Strategic Venture Investment

One of Cisco’s other unique approaches to Social Responsibility is to invest in early stage startup nonprofit efforts focused on helping people through innovative IT-based solutions.  One such investment was with the Mind Research Institute that targets math proficiency in children in the US (for now).  This unique program that helps young kids start out with a Sneaker Net-like effort where the software was shared with mobile media, like floppy disks, that were taken from class to class and school to school. 

With Cisco’s investment and help they took the program on-line and the end result is that it now touches 1M kids who are showing 2x improvement in math skills in as little as one year.   In terms of a force multiplier, MIND has scaled their offering with Cisco’s help from 12,000 students in 2004, to over 1M students today.

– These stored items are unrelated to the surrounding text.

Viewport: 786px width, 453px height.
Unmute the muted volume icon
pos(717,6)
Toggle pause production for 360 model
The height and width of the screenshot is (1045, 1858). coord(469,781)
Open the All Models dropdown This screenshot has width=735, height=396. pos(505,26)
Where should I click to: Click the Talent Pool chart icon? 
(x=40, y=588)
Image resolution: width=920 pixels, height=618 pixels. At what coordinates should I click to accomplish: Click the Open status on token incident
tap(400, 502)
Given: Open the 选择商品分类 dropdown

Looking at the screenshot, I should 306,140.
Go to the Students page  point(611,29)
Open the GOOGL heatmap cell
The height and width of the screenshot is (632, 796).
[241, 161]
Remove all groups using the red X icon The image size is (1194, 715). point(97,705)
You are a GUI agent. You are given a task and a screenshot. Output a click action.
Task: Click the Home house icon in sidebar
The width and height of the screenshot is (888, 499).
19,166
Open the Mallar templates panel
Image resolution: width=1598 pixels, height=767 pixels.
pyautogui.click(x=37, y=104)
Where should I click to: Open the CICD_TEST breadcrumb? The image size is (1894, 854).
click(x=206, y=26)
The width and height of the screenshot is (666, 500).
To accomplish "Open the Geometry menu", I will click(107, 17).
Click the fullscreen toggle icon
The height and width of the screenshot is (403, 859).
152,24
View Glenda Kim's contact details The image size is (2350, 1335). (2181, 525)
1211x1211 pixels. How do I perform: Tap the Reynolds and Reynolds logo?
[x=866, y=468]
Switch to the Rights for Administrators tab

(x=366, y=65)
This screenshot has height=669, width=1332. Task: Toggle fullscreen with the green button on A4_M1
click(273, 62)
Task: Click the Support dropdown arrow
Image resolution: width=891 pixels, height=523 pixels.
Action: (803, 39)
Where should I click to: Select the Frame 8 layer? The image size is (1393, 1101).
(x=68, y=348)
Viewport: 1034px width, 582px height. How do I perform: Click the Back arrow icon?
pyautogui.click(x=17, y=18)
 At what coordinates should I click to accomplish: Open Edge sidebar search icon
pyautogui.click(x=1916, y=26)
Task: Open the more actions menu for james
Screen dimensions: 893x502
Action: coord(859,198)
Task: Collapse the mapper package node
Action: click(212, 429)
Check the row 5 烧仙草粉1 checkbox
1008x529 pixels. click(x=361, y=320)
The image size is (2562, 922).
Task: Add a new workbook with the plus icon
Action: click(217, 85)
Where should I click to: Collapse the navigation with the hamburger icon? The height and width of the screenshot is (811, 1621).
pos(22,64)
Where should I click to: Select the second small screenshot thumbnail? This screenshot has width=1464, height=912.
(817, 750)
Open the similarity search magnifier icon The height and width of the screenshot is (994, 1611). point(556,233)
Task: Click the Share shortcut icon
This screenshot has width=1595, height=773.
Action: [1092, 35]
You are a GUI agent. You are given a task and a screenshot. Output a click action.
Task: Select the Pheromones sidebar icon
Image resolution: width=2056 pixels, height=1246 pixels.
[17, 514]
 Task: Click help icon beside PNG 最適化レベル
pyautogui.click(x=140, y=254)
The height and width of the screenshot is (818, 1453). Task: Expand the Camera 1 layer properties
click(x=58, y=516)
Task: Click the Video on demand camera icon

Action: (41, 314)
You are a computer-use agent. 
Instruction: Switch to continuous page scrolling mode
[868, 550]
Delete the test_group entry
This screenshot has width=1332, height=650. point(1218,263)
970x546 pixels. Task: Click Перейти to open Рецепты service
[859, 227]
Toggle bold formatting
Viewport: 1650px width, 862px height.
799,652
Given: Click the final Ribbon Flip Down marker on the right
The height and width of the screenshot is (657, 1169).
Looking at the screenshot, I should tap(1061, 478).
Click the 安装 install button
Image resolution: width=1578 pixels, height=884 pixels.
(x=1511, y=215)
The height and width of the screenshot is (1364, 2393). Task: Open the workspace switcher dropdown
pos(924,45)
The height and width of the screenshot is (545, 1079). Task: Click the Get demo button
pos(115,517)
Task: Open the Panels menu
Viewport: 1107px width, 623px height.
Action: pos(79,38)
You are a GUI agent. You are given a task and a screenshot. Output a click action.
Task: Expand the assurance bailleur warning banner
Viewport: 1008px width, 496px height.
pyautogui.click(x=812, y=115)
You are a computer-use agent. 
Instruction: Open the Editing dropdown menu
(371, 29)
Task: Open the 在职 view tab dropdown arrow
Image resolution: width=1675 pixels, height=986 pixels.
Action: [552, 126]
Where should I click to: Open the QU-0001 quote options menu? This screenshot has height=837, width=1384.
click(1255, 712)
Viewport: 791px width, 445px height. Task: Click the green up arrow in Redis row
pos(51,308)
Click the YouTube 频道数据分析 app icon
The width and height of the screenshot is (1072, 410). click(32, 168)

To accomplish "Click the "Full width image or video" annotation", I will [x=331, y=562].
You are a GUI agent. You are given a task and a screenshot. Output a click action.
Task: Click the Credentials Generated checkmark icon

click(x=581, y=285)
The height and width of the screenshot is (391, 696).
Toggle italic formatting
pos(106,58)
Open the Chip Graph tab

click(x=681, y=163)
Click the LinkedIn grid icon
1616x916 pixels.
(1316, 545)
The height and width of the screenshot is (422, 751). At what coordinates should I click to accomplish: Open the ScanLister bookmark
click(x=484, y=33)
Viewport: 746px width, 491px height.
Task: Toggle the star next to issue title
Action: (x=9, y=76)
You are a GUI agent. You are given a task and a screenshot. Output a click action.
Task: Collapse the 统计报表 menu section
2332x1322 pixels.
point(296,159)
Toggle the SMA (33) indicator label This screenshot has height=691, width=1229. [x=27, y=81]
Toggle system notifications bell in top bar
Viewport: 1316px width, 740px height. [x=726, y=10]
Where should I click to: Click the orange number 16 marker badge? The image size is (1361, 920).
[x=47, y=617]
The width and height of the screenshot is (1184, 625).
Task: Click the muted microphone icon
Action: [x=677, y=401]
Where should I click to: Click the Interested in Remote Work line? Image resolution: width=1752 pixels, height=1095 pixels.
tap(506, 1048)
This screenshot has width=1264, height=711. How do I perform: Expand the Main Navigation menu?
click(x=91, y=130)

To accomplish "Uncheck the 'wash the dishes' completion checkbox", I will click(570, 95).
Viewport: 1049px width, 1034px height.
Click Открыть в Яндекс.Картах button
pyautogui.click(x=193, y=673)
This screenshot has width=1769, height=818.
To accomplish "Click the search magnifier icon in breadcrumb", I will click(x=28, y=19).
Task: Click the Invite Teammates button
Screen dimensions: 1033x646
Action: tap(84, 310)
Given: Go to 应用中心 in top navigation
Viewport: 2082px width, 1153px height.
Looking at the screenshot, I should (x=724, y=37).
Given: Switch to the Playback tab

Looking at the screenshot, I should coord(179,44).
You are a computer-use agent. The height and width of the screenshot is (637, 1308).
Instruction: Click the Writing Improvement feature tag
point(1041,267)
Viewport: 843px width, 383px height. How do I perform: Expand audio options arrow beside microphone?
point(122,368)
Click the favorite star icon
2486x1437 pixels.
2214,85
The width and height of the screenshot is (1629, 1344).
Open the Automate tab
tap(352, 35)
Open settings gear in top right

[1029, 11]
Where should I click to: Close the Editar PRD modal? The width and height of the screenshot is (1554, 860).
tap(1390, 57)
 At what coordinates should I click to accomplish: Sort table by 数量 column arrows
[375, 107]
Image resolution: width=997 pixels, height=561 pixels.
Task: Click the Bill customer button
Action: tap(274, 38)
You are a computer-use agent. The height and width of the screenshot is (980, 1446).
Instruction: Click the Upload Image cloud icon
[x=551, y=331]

They have also helped create a strategic plan, which Cisco also helped fund, to grow the program both domestically and worldwide.  Because the teaching program isn’t language dependent, its ability to potentially move to other countries and languages is unprecedented. 

Cisco aggressively looks for nonprofit partners like the Mind Research Institute as a way to have a larger positive impact on the world and to help develop competitive products for markets, like education. 

Wrapping Up: 

By using partners and looking specifically for problems Cisco is expert at fixing, the firm has created what amounts to a Force Multiplier.  Not only do these investments have a far greater and more lasting impact than just sending money, the end result is that Cisco’s own offerings become stronger. 

Philanthropy should be less about making the giver look and feel good and more about actually doing good.  At the end of the day, measurements should be more about the number of people helped than the amount of money given or the positive press coverage received.  Folks like Peter Tavernise and others on Cisco’s Corporate Affairs team aren’t just excellent employees but excellent examples of caring and effective people. I believe we need far more folks thinking like they do if we want to make the planet a better place to live.